Problem statement:
The expected answer is every line from the material below that has the word "beside".
"""
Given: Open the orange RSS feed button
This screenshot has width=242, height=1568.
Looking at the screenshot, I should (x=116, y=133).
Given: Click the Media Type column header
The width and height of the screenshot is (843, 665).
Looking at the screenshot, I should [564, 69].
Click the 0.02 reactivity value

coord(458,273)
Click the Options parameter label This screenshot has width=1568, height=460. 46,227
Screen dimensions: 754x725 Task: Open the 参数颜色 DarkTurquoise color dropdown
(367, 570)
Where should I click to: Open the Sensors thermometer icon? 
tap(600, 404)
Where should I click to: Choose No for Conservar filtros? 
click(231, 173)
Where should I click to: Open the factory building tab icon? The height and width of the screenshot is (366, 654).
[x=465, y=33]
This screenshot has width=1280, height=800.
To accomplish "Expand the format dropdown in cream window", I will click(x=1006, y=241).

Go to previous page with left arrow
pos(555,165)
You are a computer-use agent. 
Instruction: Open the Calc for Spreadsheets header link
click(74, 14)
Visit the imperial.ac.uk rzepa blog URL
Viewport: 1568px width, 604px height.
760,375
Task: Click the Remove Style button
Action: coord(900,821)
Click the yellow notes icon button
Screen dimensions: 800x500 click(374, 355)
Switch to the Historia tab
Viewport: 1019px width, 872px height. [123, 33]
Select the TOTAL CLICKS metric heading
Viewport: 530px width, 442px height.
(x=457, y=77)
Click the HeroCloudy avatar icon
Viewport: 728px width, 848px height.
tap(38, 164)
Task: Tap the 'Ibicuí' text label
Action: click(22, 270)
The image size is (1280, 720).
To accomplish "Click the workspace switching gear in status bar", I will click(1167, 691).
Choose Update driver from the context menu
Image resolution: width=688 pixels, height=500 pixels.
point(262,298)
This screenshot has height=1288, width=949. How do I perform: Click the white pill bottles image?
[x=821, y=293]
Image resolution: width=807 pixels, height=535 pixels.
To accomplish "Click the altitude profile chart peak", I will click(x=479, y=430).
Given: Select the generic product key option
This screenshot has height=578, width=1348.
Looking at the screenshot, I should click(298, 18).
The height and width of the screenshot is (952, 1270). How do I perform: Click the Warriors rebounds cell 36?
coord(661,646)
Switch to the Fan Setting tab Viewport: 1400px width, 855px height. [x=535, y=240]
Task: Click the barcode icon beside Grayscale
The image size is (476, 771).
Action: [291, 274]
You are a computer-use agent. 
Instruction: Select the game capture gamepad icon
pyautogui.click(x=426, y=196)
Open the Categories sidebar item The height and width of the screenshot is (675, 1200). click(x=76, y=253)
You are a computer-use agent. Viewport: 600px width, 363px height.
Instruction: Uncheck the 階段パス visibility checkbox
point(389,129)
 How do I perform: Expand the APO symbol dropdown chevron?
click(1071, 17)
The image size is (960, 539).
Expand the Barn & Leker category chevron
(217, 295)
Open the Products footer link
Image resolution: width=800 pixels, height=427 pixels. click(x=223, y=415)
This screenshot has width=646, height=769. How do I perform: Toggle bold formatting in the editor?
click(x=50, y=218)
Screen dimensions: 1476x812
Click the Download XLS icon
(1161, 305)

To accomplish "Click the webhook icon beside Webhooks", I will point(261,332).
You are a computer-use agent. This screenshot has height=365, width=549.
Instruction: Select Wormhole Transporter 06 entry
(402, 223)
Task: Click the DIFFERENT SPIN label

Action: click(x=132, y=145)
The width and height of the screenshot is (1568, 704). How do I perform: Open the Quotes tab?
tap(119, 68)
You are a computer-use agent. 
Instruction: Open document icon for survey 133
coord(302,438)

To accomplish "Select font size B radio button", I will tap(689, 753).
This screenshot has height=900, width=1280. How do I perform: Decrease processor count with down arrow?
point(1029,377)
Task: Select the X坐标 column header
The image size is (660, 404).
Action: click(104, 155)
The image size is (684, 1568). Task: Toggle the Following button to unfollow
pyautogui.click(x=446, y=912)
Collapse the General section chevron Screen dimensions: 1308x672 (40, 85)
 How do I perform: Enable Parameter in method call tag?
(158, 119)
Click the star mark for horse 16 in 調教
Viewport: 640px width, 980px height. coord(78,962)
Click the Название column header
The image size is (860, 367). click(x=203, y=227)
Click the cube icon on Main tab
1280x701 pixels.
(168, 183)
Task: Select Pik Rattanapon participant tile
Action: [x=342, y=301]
"""
The answer:
Task: Click the barcode icon beside Grayscale
To accomplish "Click the webhook icon beside Webhooks", I will point(261,332).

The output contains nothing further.